Voltemos um pouco no tempo, aos meses de julho e agosto. Nesses meses, ainda durante a ofensiva de Kornilov e seus partidários, aproveitando o refluxo da maré revolucionária, a burguesia e o governo provisório não perderam tempo em lutar contra os comitês de fábricas e a influência que estes exerciam no interior das unidades de produção. A 3 de agosto o Governo Provisório lançou uma campanha contra os comitês nas estradas de ferro. “Kukel, vice-ministro da Marinha, propõe a proclamação da lei marcial nas estradas de ferro e a criação de comissão com poderes para dissolver os comitês” (1)
“Pouco tempo depois se reuniu em Petrogrado uma Conferência de patrões que criou uma União de Associações Patronais. Seu presidente, Birmanov, declarou que o principal objetivo da nova organização era a eliminação da intrusão dos Comitês de Fábrica nas funções que são privativas da direção”.
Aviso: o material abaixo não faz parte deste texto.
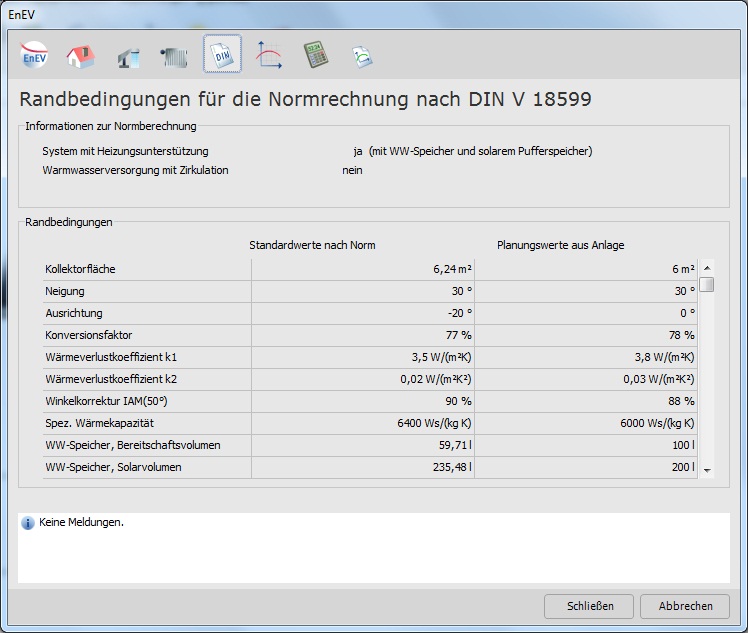Click the table's vertical scrollbar thumb
This screenshot has height=633, width=748.
(x=707, y=285)
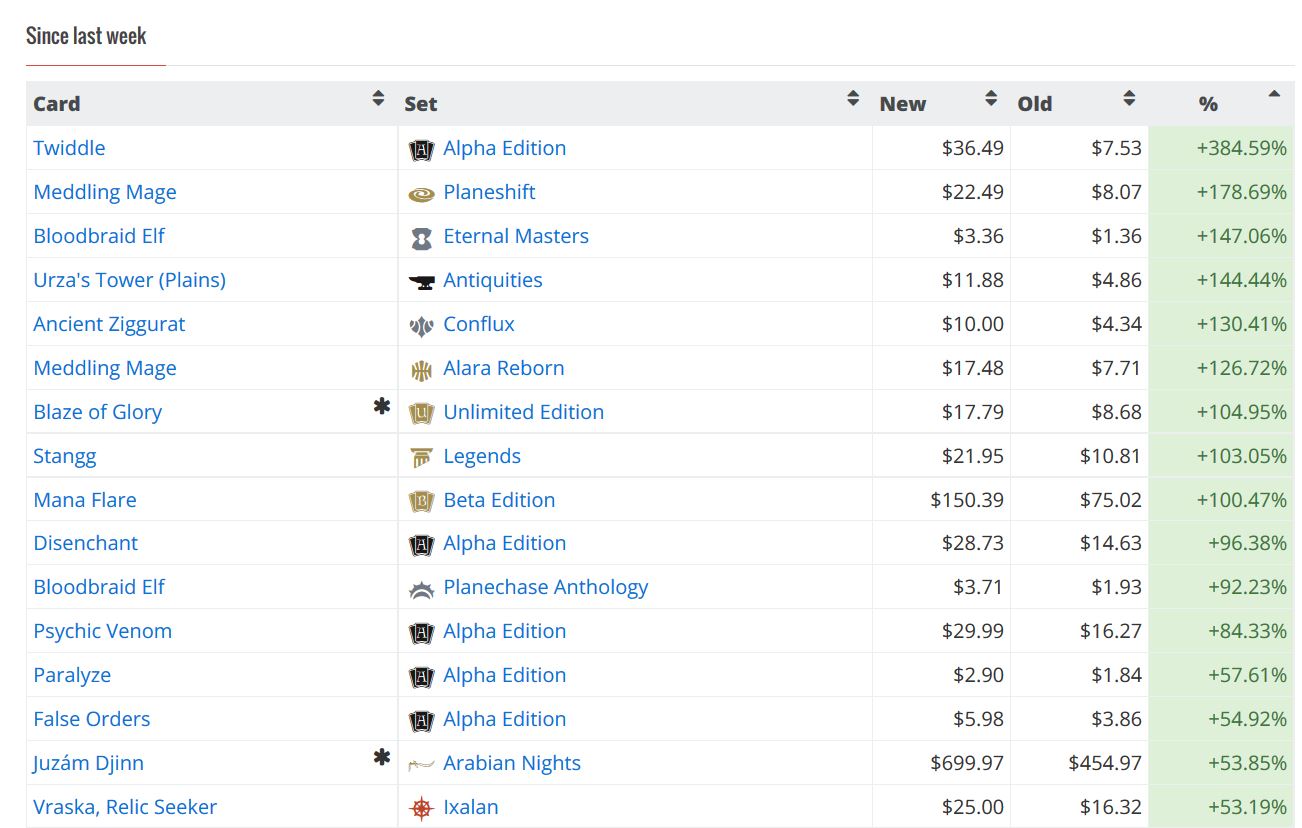Viewport: 1302px width, 828px height.
Task: Click the Beta Edition set icon
Action: (421, 500)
Essas tentativas foram enfrentadas pela “Segunda Conferência dos Comitês de Fábrica de Petrogrado e províncias adjacentes”, que se reuniu de 7 a 12 de agosto. A conferência referendou as disposições anteriores que davam autonomia para a atuação dos comitês na fábrica, rejeitou as pretensões dos patrões de controlar a criação, ou de extinguir, os comitês eleitos diretamente pelos operários. Além disso, a conferência decidiu dar os primeiros passos no sentido de desvincular os comitês de qualquer controle dos sindicatos, nas mãos principalmente dos mencheviques. Para isso, 0,25% dos salários dos operários representados deveriam ser canalizados para a criação de um fundo para o Soviete Central dos Comitês de Fábrica, que ficaria assim “financeiramente independente dos sindicatos”.
Nas resoluções aprovadas pela Conferência, os Comitês de Fábrica exigem para si o direito de “controlar a composição da administração, e (…) a demissão de todos os que não pudessem garantir relações normais entre os operários ou que fossem incompetentes por outras razões”. “Todo membro do pessoal administrativo da fábrica terá que obter autorização do comitê de fábrica, para ocupar um posto; o comitê dará conhecimento de sua posição na Reunião Geral de toda a fábrica ou através de comitês de departamentos ou de oficina”.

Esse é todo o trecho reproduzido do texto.